In Phase One, Local government officers (LGOs) from Gosport, Isle of Wight, New Forest, Portsmouth and Rushmoor council will participate in three workshops held in the University of Southampton’s Digital Humanities Hub. These workshops will be used to identify and map our connections and gaps in regional provision for cultural activities. The sessions will use haptic data visualisations to identify ‘cold spots’ across the region, and to share insights from the Invisible Mentors project on the ways mentoring schemes can support connectivity and expand access to cultural and creative assets across the region. We will support LGOs to develop and explore new models for creative and cultural engagement in their area, and write prompts for creative freelancers participants for the second phase of the project.  

In Phase Two, the project team will run four themed workshops on ‘Writing Beyond Sectors’ for creative industries freelancers working in the Solent region. We will design the workshops as zones of interaction and intervention. Prompts from the LGO workshops will be used to facilitate conversations and discussion on mentoring and training experiences at a variety of career stages and to build a close, collaborative group of creative artists. Through the exchange of cross-sector perspectives, the workshops will enable the investigators and facilitators to identify and reflect on different approaches to mentoring and collaboration, drawing on the techniques developed by the project team in Invisible Mentors.

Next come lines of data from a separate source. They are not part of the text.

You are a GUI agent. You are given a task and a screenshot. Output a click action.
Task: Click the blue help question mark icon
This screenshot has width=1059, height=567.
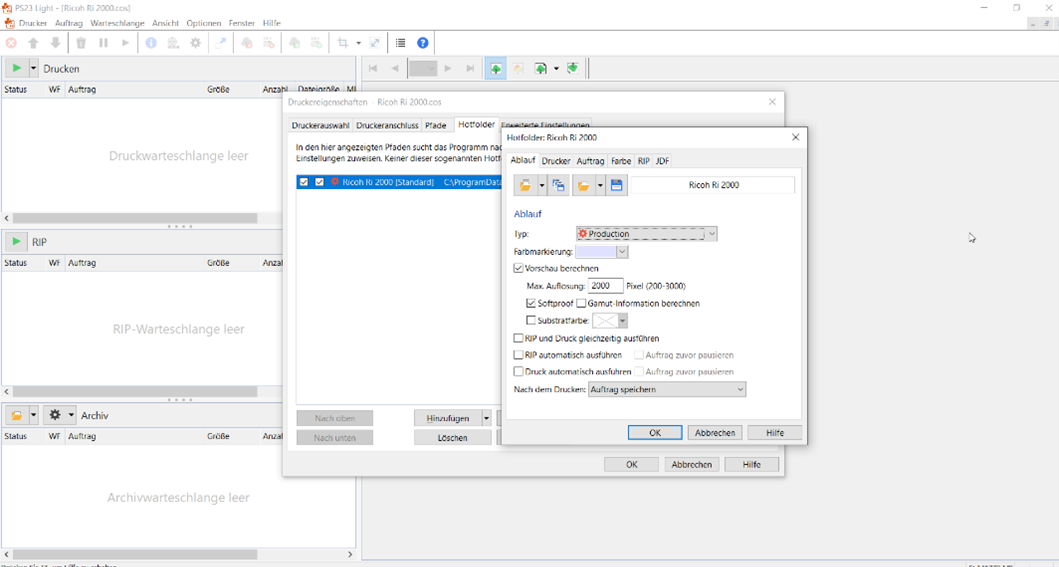pyautogui.click(x=423, y=43)
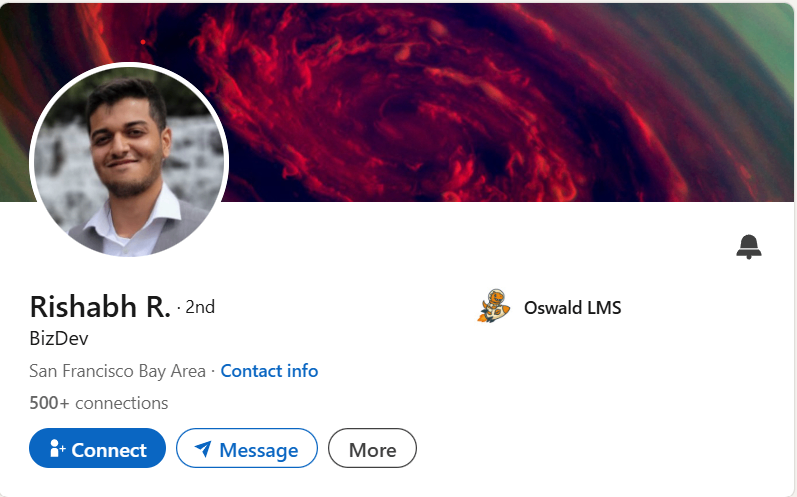Click the San Francisco Bay Area location

(x=117, y=371)
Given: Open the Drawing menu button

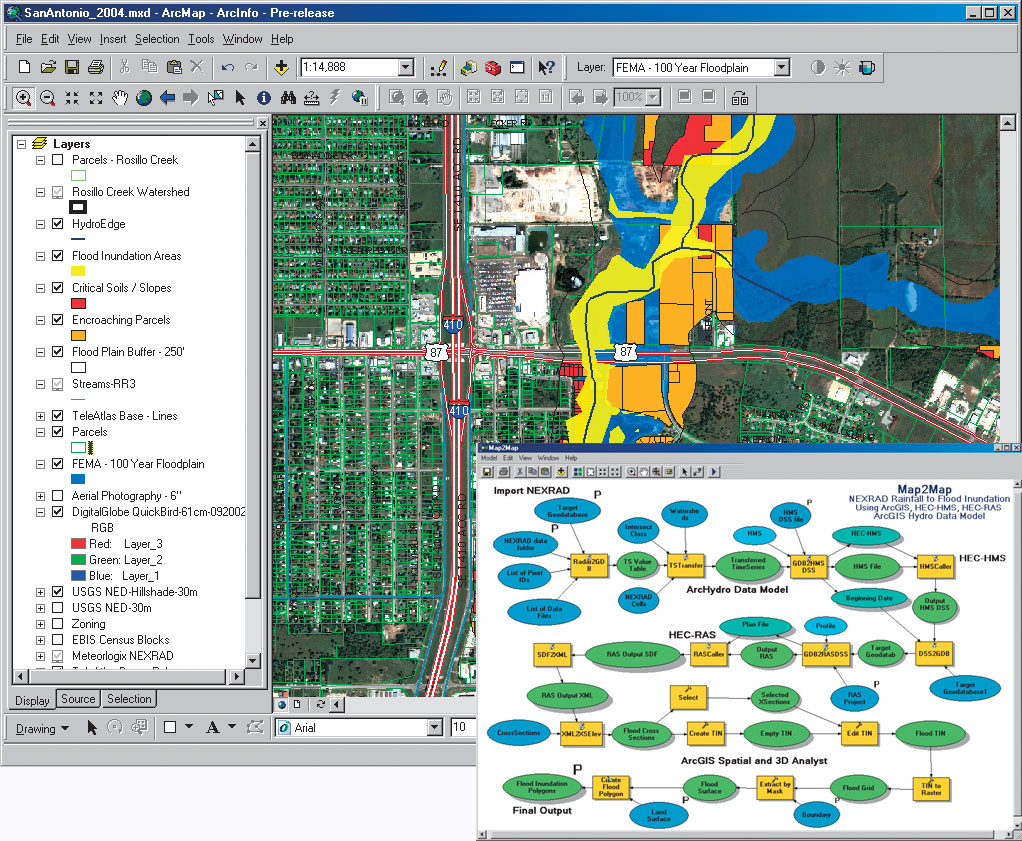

Meet our fantastic freelancers here.

Phase Three will focus on consolidating new networks through innovative creative practice. After completing the phase two workshops, we will invite the creative freelancers to take part in a series of collaborative paid commissions. The PDRA will connect our existing writing network with international writer-mentors to encourage them to be connectors and advocates for culture. They will be supported to run workshops in Gosport, Portsmouth, Rushmoor, Isle of Wight, and the New Forest with the project team, working with members of the Portsmouth Asian Socio-Cultural Organisation, Women’s Integration Group, and Mayflower Young Writers to develop new creative works for a project anthology. We will also offer further support through online workshops on creative and cultural advocacy.

In Phase Four, the project team will hold a final launch event of new works created throughout the project in January 2024,  inviting all participants from programme, and local business and community stakeholders. We will invite attendees to take part in a final interactive online workshop reflecting on how their experience of the creative identity of the region has been shaped by participation in the project.